A temática de organização do poder tem de ser sentida, vivida e gerenciada de modo adequado. Assim, um debate mais amplo é requerido. A classe política moçambicana que construiu este país e continua a constituir o seu esteio é de novo para aqui chamada, as novas formas de pensar a organização política do país e soluções para problemas reais tem de ser adoptadas com coragem. É função do Direito prever problemas e definir soluções em abstracto.
E o que diz a Constituição?
Primeiro, que um Presidente da República não pode ser dirigente de um Partido.
Segundo, daqui decorre que estamos, desde a entrada em vigor da Constituição em 2004, portanto há alguns mandatos presidenciais, em plena inconstitucionalidade, porque temos um Presidente da República que também é Presidente de um Partido, o Partido Frelimo. Não nos voltemos para trás. Mas não persistamos no erro.
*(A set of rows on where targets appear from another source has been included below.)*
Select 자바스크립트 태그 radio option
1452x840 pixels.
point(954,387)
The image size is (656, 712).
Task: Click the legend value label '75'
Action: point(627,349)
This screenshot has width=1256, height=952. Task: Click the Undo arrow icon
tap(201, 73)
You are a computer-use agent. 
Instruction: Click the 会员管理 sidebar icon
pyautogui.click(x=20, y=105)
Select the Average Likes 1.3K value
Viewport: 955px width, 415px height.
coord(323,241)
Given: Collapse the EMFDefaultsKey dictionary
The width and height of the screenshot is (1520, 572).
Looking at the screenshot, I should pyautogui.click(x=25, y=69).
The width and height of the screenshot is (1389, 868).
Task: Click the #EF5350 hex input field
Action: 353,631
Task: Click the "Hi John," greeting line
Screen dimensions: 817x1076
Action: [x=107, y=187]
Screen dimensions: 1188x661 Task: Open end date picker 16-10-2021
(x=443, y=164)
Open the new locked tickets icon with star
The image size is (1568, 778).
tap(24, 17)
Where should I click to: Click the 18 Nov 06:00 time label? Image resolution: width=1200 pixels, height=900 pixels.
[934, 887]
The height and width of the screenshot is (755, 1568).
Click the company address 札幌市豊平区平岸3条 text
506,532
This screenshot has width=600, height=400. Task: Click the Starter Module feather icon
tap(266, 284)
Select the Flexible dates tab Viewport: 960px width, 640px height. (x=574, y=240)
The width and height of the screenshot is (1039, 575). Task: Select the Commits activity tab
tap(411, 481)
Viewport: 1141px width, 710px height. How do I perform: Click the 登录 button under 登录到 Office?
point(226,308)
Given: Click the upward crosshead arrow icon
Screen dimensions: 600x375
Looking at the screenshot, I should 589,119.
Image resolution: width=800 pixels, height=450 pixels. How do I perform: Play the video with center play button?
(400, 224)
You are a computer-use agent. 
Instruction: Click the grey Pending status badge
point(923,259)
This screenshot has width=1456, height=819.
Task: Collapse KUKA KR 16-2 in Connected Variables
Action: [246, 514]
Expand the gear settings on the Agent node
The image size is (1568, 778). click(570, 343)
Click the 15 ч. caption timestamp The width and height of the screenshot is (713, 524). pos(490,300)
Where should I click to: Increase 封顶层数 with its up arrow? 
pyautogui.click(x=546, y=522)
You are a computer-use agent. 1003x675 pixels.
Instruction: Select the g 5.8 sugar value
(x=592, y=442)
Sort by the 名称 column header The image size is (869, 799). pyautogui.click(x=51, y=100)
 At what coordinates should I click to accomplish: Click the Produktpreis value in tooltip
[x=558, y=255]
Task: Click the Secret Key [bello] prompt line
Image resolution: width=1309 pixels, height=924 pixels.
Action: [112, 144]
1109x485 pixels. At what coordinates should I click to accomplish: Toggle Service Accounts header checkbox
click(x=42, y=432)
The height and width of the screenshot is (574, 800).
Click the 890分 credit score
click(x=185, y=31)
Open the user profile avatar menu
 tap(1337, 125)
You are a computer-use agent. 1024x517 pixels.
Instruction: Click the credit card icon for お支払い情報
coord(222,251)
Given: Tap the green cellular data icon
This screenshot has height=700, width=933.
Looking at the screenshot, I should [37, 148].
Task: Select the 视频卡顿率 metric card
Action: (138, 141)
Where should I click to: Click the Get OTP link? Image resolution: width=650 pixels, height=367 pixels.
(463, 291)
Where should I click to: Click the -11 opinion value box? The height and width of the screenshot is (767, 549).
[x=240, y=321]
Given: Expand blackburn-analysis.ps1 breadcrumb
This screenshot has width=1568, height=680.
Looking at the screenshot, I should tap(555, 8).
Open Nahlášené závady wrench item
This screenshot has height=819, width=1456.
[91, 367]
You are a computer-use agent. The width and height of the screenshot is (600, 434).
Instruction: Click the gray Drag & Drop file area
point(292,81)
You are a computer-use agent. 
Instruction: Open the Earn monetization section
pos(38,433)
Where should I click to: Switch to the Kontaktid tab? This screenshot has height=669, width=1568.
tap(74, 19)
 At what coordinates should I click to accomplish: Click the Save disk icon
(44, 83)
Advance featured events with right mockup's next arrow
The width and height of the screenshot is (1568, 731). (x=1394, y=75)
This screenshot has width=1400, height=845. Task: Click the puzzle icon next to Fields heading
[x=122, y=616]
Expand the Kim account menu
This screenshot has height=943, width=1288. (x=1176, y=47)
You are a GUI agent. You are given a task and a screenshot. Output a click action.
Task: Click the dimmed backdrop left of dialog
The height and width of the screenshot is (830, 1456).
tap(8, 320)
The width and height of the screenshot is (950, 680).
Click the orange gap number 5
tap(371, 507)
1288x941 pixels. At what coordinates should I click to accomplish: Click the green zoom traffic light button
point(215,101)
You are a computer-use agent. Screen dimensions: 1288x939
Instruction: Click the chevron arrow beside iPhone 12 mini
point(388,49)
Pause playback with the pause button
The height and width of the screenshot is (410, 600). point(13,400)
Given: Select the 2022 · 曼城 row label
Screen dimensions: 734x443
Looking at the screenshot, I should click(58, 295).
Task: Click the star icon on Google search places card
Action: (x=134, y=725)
Terceiro, não se prevendo nenhum regime de transição em disposições transitórias ou de suspensão desta regra imperativa, a Constituição deve ser respeitada de imediato.
A inconstitucionalidade deve ser imediatamente sanada, lá onde ela se verifica, ou seja no artigo 88 dos Estatutos do Partido, como acima apontamos, que estipula a subordinação de dirigentes do Estado a instâncias partidárias.
O princípio da incompatibilidade entre as funções de dirigente partidário e dirigente estatal faz parte da nova matriz constitucional de uma sociedade democrática organizada sob o prisma dos pluralismos jurídico (Art. 4), político (Arts. 53 e 74), económico (Art.99), etc., o que implica, entre outros princípios, a não partidarização do Estado e da sua máquina administrativa (Arts. 248 e 250 ), a separação e interdependência (e não dependência) dos três poderes do Estado: parlamento, Governo (onde se inclui o Presidente da República) e tribunais (Art. 134) e a independência dos tribunais e dos juízes (Art. 216).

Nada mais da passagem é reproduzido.